GOAL OF THE EXERCISE: Can you repeat the entries from the line with "Screen dimensions: 458x379" through the end of the entries, swapping "tab" for "panel" and changing nothing else? Leave the pictures out.

DATA LISTING:
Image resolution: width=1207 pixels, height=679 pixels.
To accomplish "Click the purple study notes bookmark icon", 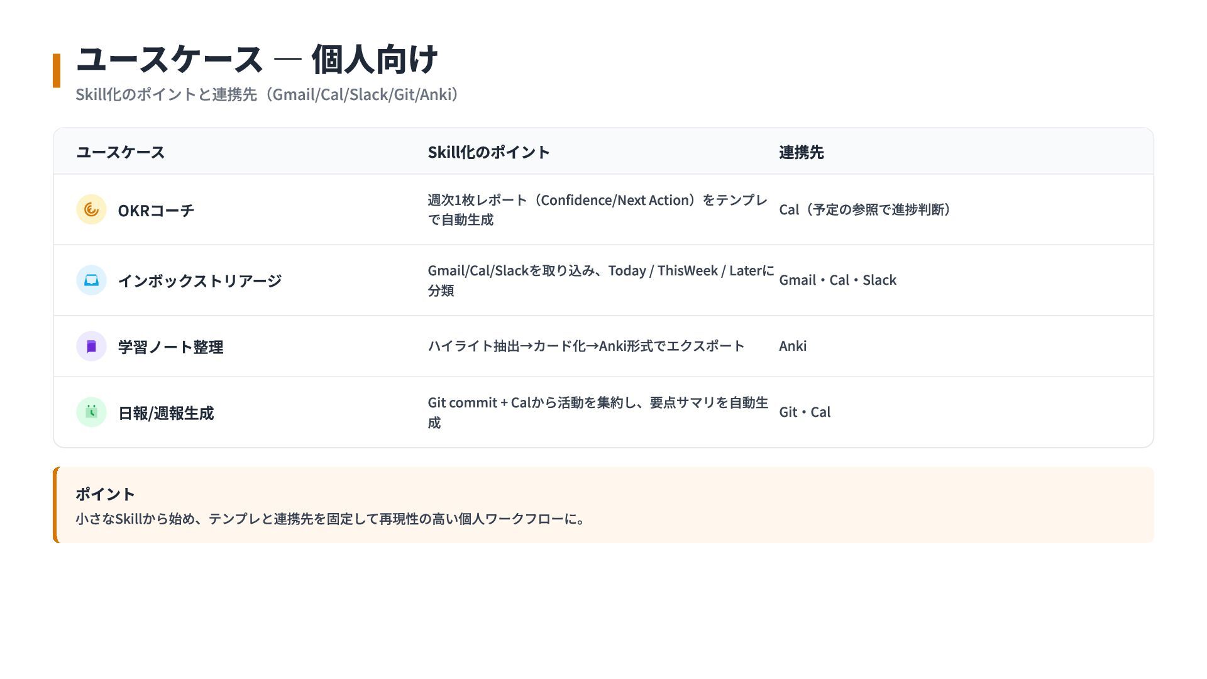I will [91, 346].
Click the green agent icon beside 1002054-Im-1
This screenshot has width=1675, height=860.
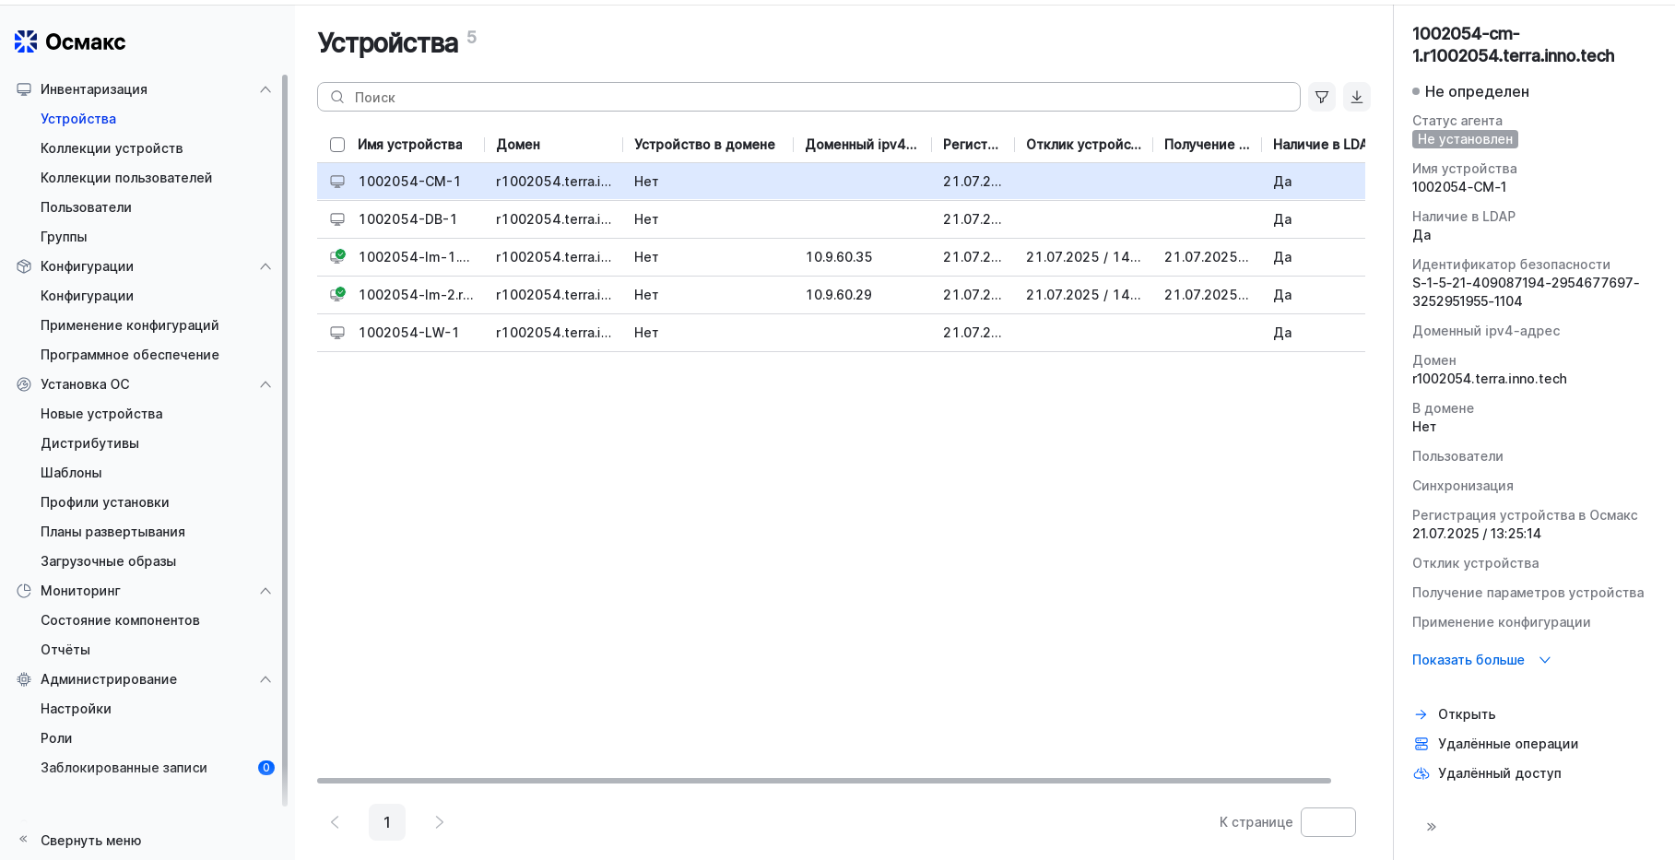(337, 256)
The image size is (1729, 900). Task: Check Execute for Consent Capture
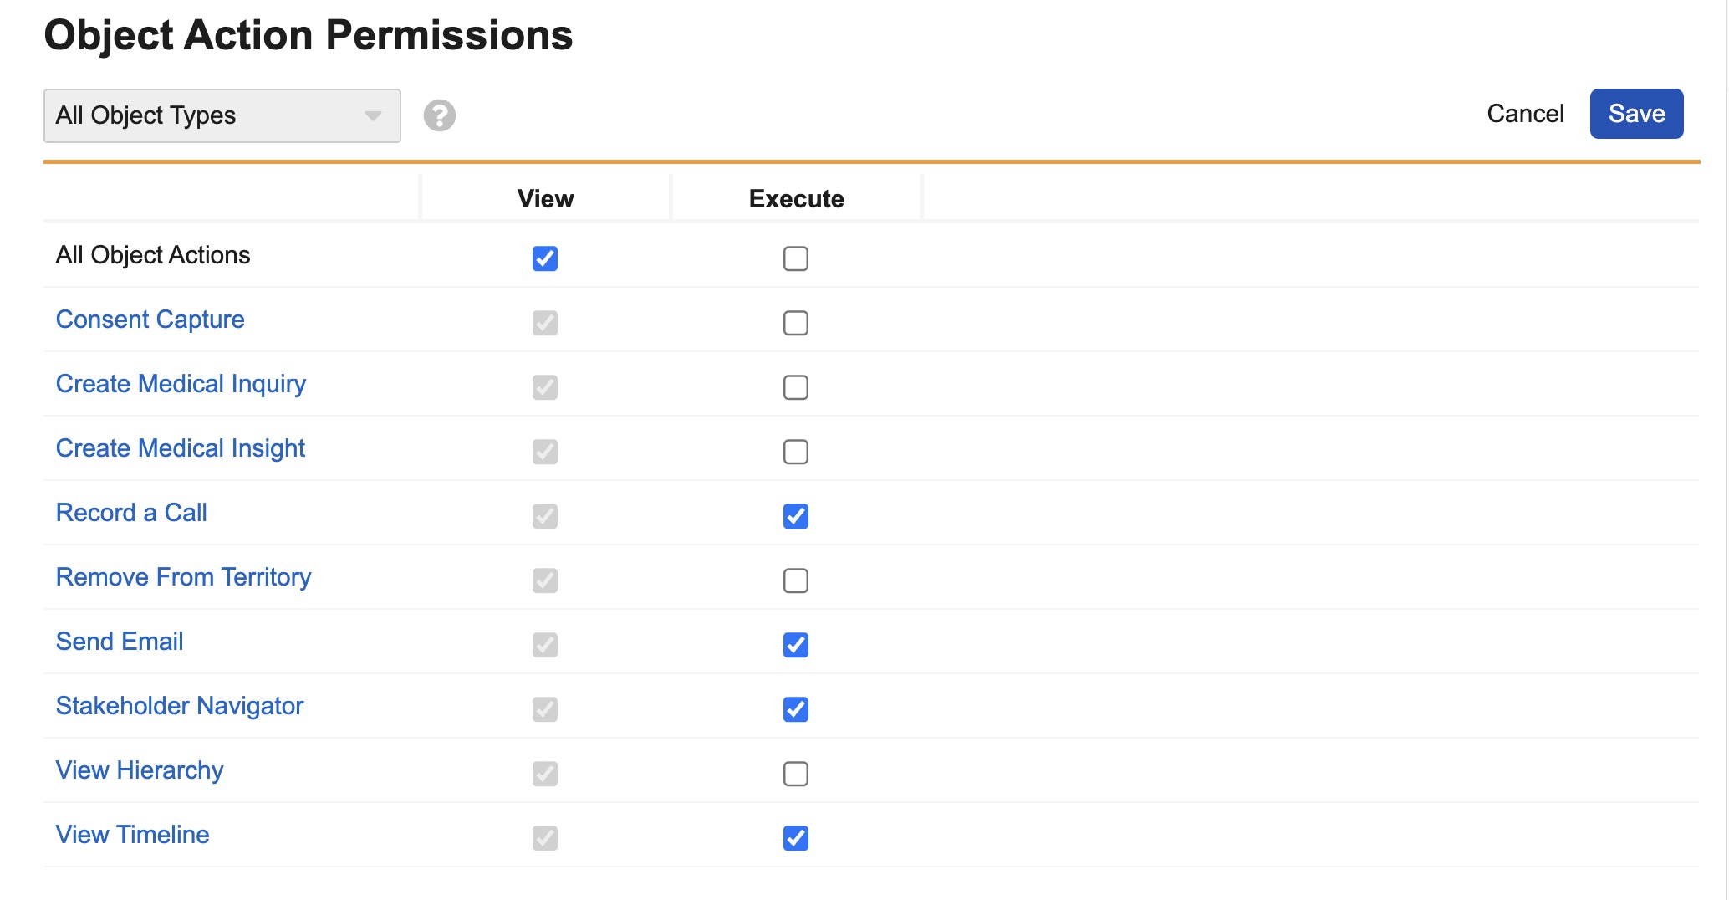(796, 323)
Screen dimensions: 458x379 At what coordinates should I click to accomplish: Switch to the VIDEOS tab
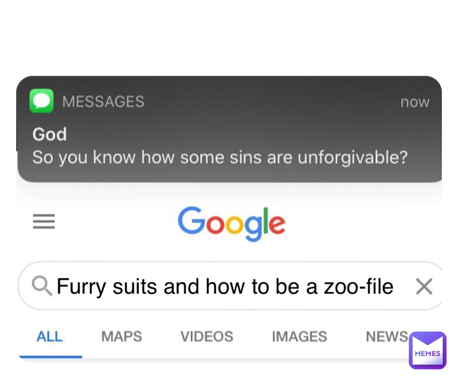pyautogui.click(x=207, y=336)
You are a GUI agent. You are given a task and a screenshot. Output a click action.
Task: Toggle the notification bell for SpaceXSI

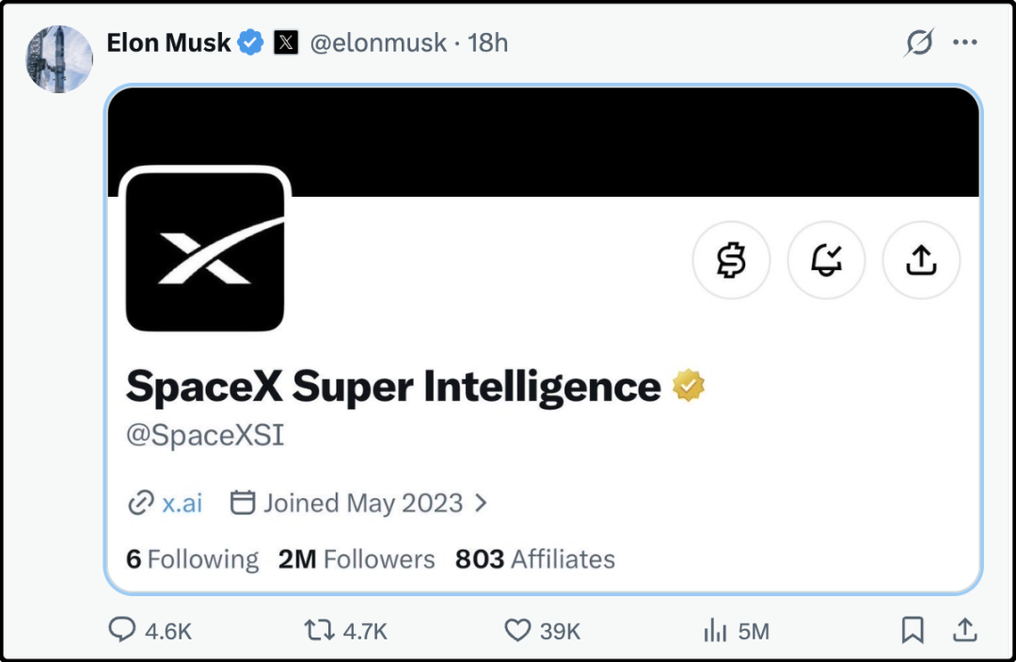[826, 260]
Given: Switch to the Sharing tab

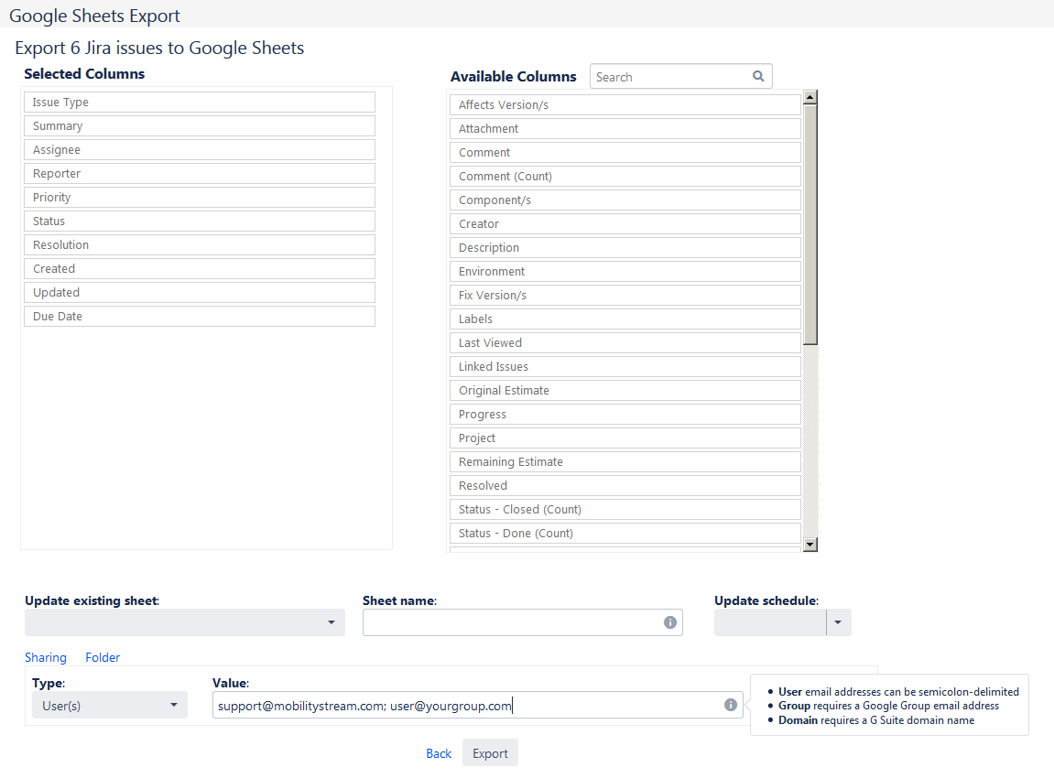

CORRECT RESPONSE:
Screen dimensions: 458x379 At what coordinates should I click to accomplish: Switch to the VIDEOS panel
pyautogui.click(x=207, y=336)
You are a GUI agent. You are given a task and a screenshot. Output a click action.
Task: Toggle the notification bell for SpaceXSI

[826, 260]
Given: Switch to the Sharing panel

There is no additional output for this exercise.